Abstract:

Objective To detect matrix metallopeptidase-9 （MMP-9） and tissue inhibitor of metalloproteinase-1 （TIMP-1） expression in human colon cancer， and their effect on the progression of human colon cancer. Methods Colon cancer tissues and paired distant normal colon tissues obtained from 200 inpatients were allocated into two groups. The expressions of MMP-9 and TIMP-1 were detected by RT-PCR and immunohistochemical staining and computerized image analysis. The relationship between the two expressions with clinicopathologic characteristics of human colon cancer was investigated by statistical analysis. ResultsThe upregulation of MMP9 mRNA in tumor and normal tissues were 141（70.5％） and 21（10.5％） respectively (P=0.001）， and the mRNA expression level was correlated with Dukes' staging， lymph node status and histological differentiation grade.

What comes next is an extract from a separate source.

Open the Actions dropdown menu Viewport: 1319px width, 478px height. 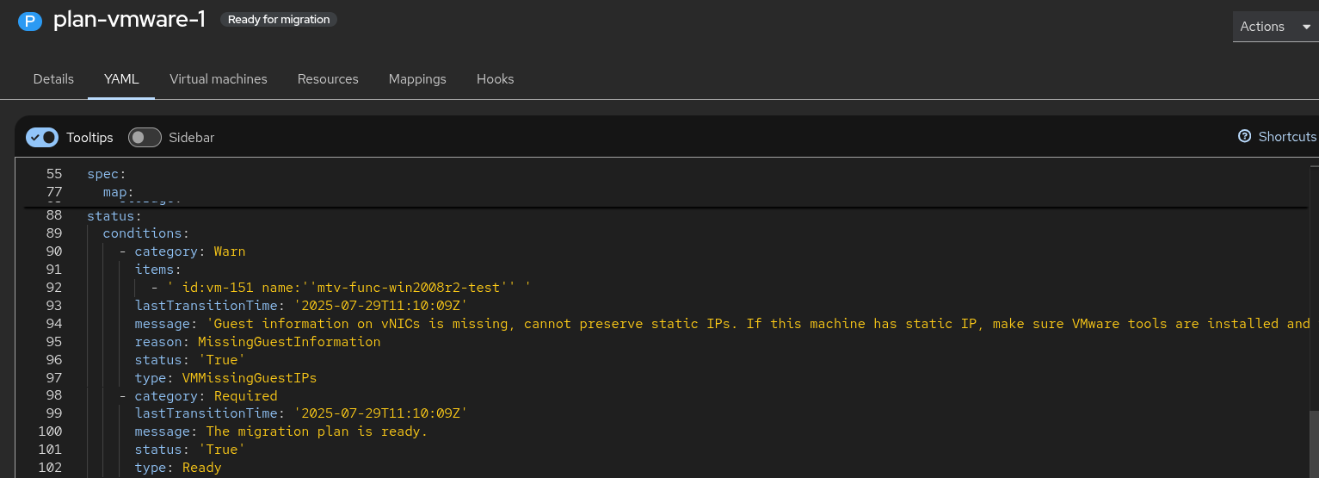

The upregulation of TIMP-1 mRNA tumor and normal tissues were 104（52.0％） and 121（60.5％） respectively （P=0.087）， and had no correlation to clinical characteristics. The MMP-9 protein positive degree of immunohistochemical staining in tumor tissue was 1.79±0.11， higher than 1.22±0.05 in control group（P=0.002）， and the protein expression was correlated with Dukes' staging and lymph node status. The expression of TIMP-1 protein was lower than expression of MMP-9 protein in two groups， and had no correlation with clinical characteristics. Pearson test suggested that protein expressive level of MMP-9 was negatively correlated with TIMP-1 in tumor group （r=-0.63，P＜0.01）. Conclusion MMP-9 plays an important role in the progression of human colon cancer， and TIMP-1 may have antagonistic effects during the progression of human colon cancer.